**Exercice**
Relevez dans l'extrait à lire toutes les drogues désignées par leur nom.

**Extrait à lire**
Joanne O’Dwyer est superviseur au Red Door Project, une association de soutien aux addicts à la drogue et à leurs familles. © Salima Zeggaï

Adolescente, Joanne tombe dans l’alcoolisme avant de sombrer dans toutes sortes de drogues récréatives. «Acides, haschich, ectasy… tout ce qui pouvait m’occuper», confie-t-elle. À vingt ans, elle teste l’héroïne. Rapidement, elle devient accro aux effets apaisants de ce puissant anxiolytique qui l’aide à dormir. «Et puis j’ai eu des problèmes avec la police, j’ai failli finir derrière les barreaux. J’étais une jeune maman, mon fils avait 4 ans. C’est là que j’ai demandé de l’aide. Et aujourd’hui, je suis fière de pouvoir aider les autres à s’en sortir.»

**Entrées répertoriées**
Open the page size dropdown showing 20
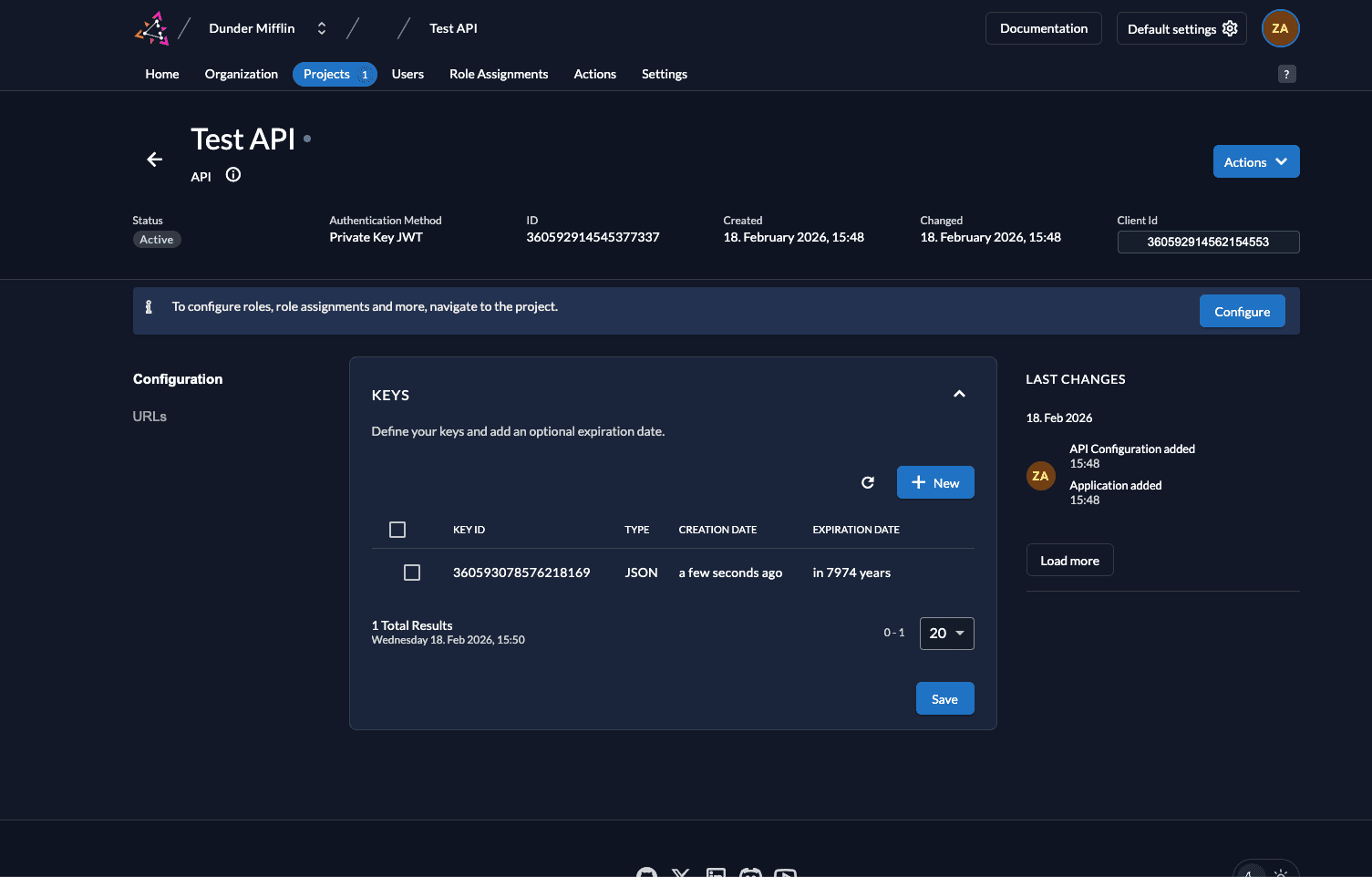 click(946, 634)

---

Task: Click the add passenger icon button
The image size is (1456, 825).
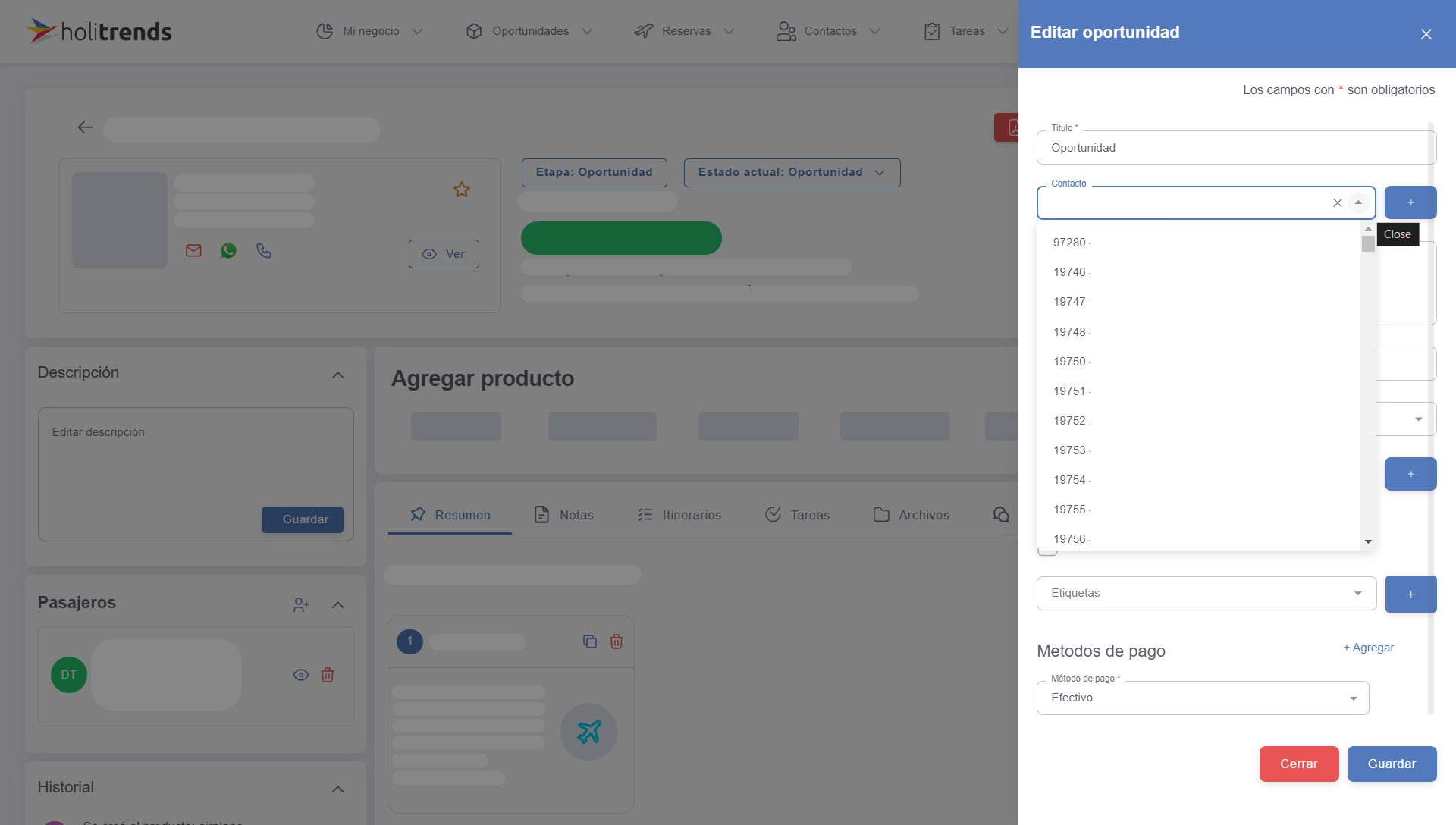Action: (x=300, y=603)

**Résultat de l'exercice**
acides, haschich, ectasy, héroïne